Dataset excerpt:
>> Begin

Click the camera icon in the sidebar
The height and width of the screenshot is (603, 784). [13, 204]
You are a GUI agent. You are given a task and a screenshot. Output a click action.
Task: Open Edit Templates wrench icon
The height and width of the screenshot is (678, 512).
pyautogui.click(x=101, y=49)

>> End
>> Begin

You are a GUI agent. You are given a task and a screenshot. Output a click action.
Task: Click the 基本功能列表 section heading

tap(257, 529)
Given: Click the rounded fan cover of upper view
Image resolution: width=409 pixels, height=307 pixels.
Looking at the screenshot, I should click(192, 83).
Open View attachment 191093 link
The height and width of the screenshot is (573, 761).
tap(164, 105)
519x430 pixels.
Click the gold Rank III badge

>> End

--- DIRECTIONS FOR THIS TASK ---
Pick out and copy each line above that contains the string "width". Case matters.

--- SOLVED PROBLEM ---
The height and width of the screenshot is (603, 784). [13, 204]
The height and width of the screenshot is (678, 512).
Image resolution: width=409 pixels, height=307 pixels.
The height and width of the screenshot is (573, 761).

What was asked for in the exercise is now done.